ピロリ菌について
・ピロリ菌とは
ピロリ菌とは胃が住みやすくて、そこに居ついてしまう細菌なのですが、これがいると胃に炎症を起こして、胃がんや胃・十二指腸潰瘍のリスクになることが問題とされています。
ピロリ菌を発見したバリー・マーシャル教授が自分でピロリ菌を飲むことで胃炎を起こして、関連性を証明した話は有名です。
ですので経口的に感染してしまうので、以前は不衛生な環境から多くの方が感染していましたが、現在は衛生面が整備されたため、ほとんどの方が未感染と以前とは逆転しています。
日常生活での水平感染を懸念される方がいますが、一般的にはそういった心配はあまりないそうなので、自分が感染しているからといって家族にうつすとか過度な心配はしなくても大丈夫です。
・ピロリ菌の検査について
健診でよく指摘され、これにかかわるものは、バリウムでの異常かピロリ抗体陽性だと思います。
いずれも直接胃を見るわけではなく、間接的にピロリ感染の可能性を判定しているものと考えてよいと思います。
直接胃を見ているわけではないので、まだ可能性の段階と考えてください。
特に注意なのはピロリ抗体です。
これは当院の記事でも記載していますが、偽陽性が比較的よく見られる検査になります。
偽陽性とは、実際はピロリに感染していないのに、陽性に血液検査で出てしまうということです。
つまり、これらの検査で引っかかる=ピロリ感染ではないため、この段階での除菌治療は基本的には適応になりません。
ピロリ菌に感染しているかどうかは胃カメラをすることではっきりと分かります。
・ピロリ菌の有無の胃カメラの所見
ピロリ菌感染の胃
全体的に発赤していて、粘膜が萎縮して白く剥げており(萎縮性胃炎)、ひだも消失
ピロリ菌未感染の胃
発赤もなく、光沢があって炎症のない状態
上の内視鏡画像のように感染しているかどうかは内視鏡の専門医であれば見たらわかります。
感染している方はピロリ菌により胃に炎症を起こし、発赤し、粘液も付着し、炎症の結果粘膜が剥げて白っぽくなり、萎縮性胃炎という所見を呈します。
未感染の場合は、萎縮がなくひだもしっかりと残っており、なんとなく感染している胃に比べて光沢があり、きれいなのが分かると思います。
この内視鏡所見をもって、最終的に感染の有無を判定し、感染している方はピロリ菌の除菌治療を行います。
・検査方法・除菌判定について
①鏡検法
ピロリ菌の検査方法についてですが、僕としてはとにかく患者様に負担を強いたくないという気持ちがあるため、胃カメラで感染を疑った際は鏡検法を行っています。
具体的には胃の組織を採取して、顕微鏡でピロリ菌の有無を確認してもらうことです、これであれば検査後に血液検査をしたり、時間や苦痛を必要とせず最も効率的と考えています。
②尿素呼気試験
ピロリ菌感染の判定にも除菌判定にも抜群によい検査方法です。
当院にもこちらの検査機は導入されており、当日30分ほどで結果出るため、その日のうちに結果をお伝えすることができます。
主に除菌後の除菌判定にはこちらを用いるため、改めて内視鏡検査をしたりする必要は全くありません。
・除菌した後は?
除菌したらもう胃がんにかからないと誤解されている方がおられますが、除菌後胃がんというのは学会でもよくテーマに上がる領域で、ピロリ菌の除菌後も胃がんは発生します。
未感染の方は胃がんにかかることはほとんどないですが、除菌後は少しリスクは下がるといわれていますが、未感染の人と比べて今までの炎症の蓄積で、胃がんが圧倒的に発生しやすくなっています。
ですので、除菌したからもう大丈夫と安心せずに、毎年胃カメラの検査を受けることが重要になります。
当院は完全に眠った状態の検査、胃カメラと大腸カメラの同日検査を行っていますため、1年ごと1日だけ予定を開けていただき、みなさまの胃がん・大腸がん早期発見に貢献できたらと思っています。

**取り組む課題**
ピロリ菌についての本文を読んで、次の問いに答えなさい。
(a) バリー・マーシャル教授は、ピロリ菌と胃炎の関連性をどのような方法で証明したとされていますか。
(b) 偽陽性が比較的よく見られる検査として、特に注意が必要だと述べられているものは何ですか。
(c) 尿素呼気試験の結果は、当日どのくらいの時間で出ますか。
この後のリストは、本文の読解とは関係ありません。

**参考資料**
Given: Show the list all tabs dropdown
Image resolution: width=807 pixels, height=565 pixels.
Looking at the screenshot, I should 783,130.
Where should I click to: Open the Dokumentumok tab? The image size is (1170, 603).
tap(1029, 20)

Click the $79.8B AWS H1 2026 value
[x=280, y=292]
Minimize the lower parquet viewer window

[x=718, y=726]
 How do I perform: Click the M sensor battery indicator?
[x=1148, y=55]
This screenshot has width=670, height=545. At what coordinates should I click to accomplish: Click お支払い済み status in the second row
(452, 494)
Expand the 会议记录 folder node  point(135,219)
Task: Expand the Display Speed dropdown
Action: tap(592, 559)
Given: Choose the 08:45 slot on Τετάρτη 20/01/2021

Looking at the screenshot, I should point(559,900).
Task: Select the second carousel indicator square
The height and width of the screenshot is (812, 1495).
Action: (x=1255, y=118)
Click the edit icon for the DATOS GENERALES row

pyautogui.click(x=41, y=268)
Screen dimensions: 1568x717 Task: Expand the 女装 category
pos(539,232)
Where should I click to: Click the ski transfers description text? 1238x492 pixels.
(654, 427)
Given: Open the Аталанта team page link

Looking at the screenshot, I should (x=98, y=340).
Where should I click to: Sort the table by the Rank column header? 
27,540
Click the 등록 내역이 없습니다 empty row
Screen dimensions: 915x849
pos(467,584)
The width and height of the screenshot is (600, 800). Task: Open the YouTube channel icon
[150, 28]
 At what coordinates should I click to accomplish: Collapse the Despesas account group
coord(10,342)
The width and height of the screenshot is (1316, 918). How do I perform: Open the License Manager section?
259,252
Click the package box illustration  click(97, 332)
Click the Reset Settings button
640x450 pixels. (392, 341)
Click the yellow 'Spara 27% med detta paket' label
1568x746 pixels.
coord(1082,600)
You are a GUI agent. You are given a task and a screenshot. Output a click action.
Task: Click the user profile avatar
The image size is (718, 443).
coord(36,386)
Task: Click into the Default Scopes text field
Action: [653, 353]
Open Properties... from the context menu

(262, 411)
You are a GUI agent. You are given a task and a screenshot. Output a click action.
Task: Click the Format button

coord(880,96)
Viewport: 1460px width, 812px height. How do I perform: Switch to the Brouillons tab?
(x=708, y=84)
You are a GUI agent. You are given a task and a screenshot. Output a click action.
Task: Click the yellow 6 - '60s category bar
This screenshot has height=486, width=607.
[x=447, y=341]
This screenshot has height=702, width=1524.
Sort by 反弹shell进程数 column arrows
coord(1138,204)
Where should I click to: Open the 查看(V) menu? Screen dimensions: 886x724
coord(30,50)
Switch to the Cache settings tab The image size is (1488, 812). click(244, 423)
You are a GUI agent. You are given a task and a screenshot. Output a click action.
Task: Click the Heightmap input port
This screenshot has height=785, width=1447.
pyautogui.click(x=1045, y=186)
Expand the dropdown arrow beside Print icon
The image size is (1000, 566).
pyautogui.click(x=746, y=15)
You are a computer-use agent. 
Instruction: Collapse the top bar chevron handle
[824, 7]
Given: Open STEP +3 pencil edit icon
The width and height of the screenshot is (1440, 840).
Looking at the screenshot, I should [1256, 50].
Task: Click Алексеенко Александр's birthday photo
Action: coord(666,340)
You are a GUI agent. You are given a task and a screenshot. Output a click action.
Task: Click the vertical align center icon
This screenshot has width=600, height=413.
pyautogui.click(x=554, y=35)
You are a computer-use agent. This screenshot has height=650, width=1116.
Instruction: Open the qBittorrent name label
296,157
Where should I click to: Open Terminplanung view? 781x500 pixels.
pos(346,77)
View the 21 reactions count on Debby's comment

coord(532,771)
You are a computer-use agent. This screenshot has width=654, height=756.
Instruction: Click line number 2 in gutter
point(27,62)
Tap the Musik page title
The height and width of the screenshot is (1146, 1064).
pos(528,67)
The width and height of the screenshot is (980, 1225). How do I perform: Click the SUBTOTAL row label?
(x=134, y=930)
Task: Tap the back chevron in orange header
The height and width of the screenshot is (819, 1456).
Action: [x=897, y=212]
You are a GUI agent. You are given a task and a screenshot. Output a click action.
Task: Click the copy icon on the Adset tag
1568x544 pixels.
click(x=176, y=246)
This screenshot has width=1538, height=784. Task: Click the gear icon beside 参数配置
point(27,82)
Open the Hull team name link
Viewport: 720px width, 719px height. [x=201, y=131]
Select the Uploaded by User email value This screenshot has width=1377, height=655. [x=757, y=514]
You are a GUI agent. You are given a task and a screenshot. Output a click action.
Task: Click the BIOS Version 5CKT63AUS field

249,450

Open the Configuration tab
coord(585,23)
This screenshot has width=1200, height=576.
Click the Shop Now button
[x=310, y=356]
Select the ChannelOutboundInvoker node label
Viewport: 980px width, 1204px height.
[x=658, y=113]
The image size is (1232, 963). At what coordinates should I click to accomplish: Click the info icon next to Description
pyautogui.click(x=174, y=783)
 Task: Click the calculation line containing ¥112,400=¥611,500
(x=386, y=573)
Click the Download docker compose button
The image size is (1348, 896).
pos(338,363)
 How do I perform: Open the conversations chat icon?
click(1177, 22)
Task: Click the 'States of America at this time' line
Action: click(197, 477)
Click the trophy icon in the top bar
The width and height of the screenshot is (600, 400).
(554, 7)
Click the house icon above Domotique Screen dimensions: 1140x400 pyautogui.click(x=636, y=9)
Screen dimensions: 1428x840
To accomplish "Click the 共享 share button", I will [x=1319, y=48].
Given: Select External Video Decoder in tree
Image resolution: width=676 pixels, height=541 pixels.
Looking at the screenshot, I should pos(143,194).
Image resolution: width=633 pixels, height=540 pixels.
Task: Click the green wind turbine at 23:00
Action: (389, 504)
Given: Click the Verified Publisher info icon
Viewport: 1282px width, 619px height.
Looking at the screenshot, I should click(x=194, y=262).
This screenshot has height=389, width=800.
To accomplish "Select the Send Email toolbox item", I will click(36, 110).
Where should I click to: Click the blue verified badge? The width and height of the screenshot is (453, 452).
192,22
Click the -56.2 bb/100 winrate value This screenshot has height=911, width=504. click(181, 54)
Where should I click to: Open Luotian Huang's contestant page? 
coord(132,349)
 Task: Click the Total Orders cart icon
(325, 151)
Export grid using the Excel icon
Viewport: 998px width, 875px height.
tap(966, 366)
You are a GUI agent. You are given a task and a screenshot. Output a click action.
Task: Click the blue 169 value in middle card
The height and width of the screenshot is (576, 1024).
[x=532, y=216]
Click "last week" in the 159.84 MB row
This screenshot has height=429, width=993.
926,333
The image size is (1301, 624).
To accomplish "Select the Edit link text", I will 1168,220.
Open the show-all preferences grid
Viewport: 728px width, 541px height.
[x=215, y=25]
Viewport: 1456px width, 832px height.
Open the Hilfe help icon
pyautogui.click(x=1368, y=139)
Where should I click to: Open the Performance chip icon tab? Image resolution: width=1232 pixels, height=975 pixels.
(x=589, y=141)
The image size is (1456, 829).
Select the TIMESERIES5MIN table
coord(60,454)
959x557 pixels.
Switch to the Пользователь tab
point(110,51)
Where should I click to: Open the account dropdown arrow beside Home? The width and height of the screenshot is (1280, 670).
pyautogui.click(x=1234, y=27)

**解答例**
(a) 自分でピロリ菌を飲んで胃炎を起こすことで証明した。
(b) ピロリ抗体。
(c) 30分ほど。